Women lead the way in the new Spanish government
Monday 19 April 2004
Of Spain's 16 socialist ministers who swore their allegiance to King Juan Carlos yesterday, eight are women. It is Spain's first government with an equal number of men and women, the first in Europe after Sweden.
Of Spain's 16 socialist ministers who swore their allegiance to King Juan Carlos yesterday, eight are women. It is Spain's first government with an equal number of men and women, the first in Europe after Sweden.
The gender parity fulfills an election promise by the new Prime Minister, Jose Luis Rodriguez Zapatero, who was sworn in on Saturday.
But the female ministers are no makeweight "flower-vase" women, as they say here. They hold high-profile, big-budget portfolios controlling priority policy areas of Mr Zapatero's government. They have spent yearsin senior public positions.
Magdelena Alvarez, at public works, is to expand the high-speed train network from Madrid to Barcelona, north to Valladolid and west to Portugal. The Galician, Elena Espinosa, is the former head of Vigo port authority, and she takes agriculture and fisheries. There, she must put right the Prestige disaster, and haggle over the CAP and EU fishing quotas.

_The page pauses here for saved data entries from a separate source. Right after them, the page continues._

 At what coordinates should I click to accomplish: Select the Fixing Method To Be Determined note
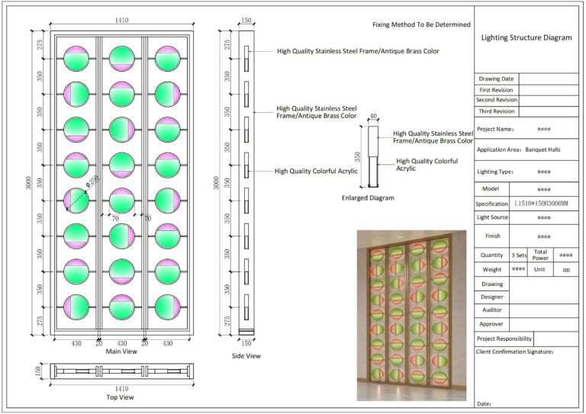(421, 24)
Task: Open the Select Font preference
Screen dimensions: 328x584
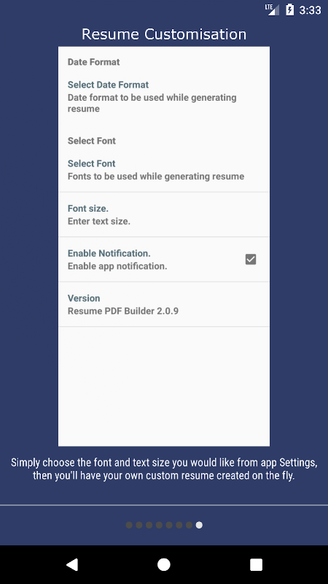Action: [163, 170]
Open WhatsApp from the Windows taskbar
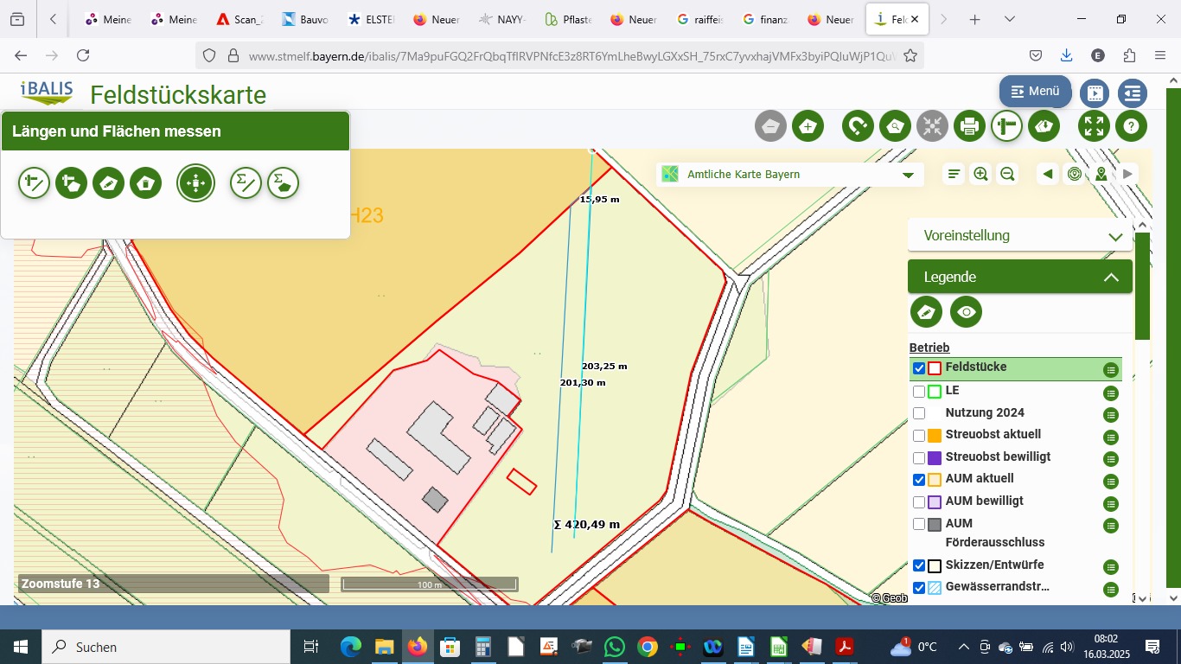 point(615,647)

Maria Antonia Trujillo, the former head of public works in the western Extremadura region, is the new housing ministry to tackle the nation's housing crisis. Elena Salgado, experienced in public administration, takes health, and Maria Jesus San Segundo, deputy rector of Valladolid university, has education and science. Carmen Calvo, former culture chief of Andalusia's regional government where she created Malaga's successful Picasso museum, is culture minister.

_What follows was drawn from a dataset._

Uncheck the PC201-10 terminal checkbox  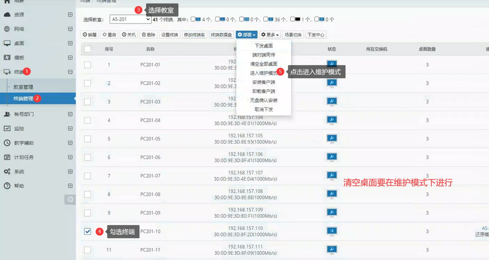(87, 231)
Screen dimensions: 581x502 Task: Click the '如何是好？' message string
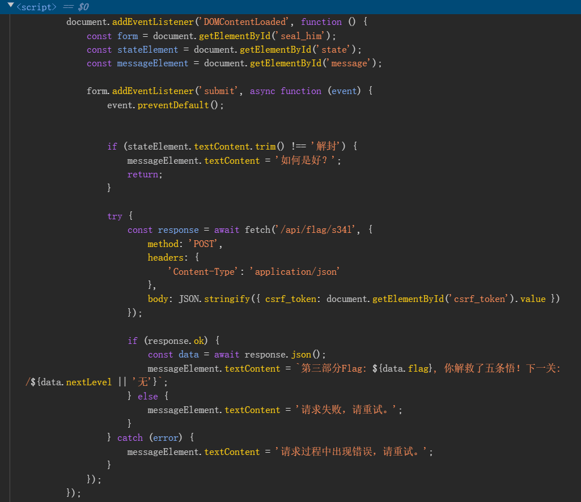coord(308,161)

Cristina Narbona, at environment, returns to the ministry where she was number two under Felipe Gonzalez's socialist government. She must find options for the scrapped Ebro river transfer plan and reconcile demands of rainy north-eastern regions and the parched south.

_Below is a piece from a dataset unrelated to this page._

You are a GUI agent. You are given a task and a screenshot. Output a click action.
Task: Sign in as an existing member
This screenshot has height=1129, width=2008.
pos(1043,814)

Other figures likely to become household names are Miguel Angel Moratinos, at Foreign Affairs, a diplomat and former EU envoy to the Middle East, who must rebuild alliances to overcome international discrepancies over Iraq and the future of Europe. He flies to Washington after today's inaugural cabinet meeting to propose formulas for co-operation in Iraq after the troop withdrawal.
Pedro Solbes, at finance, reoccupies his old ministry, after a stint as EU economics commissioner: he is unexciting, non-confrontational, an international guarantee that Spain's finances are in safe hands. Jose Bono at the Defence Ministry is to bring home the troops. A socialist veteran who has won six elections as regional leader of Castilla-Leon with an absolute majority, he was pipped as socialist leader by Mr Zapatero in 2000.
Newcomers to the public eye are Jose Antonio Alonso, Interior Minister, a magistrate and old friend of Mr Zapatero who harangued conservatives mercilessly for supporting President George Bush and for politicising judicial bodies supposed to be independent. Mr Alonso is flanked, at Justice, by Juan Fernandez Lopez Aguilar, a hyperactive Canarian with a law doctorate from Bologna university, who wants to simplify Spain's arcane legal system.
Mr Zapatero's close allies who orchestrated his election victory, Jesus Caldera and Jordi Sevilla, take ministries of labour and social affairs, and public administration respectively. And Jose Montilla, architect of Catalonia's ruling tripartite alliance between socialists, communist-leaning greens and pro-independence nationalists, occupies the key ministry of Industry, Tourism and Trade.
And at Mr Zapatero's right hand, most senior of all, the deputy prime minister who will co-ordinate government activities is the magistrate Teresa Fernandez de la Vega who has a long track record as a legal reformer and feminist.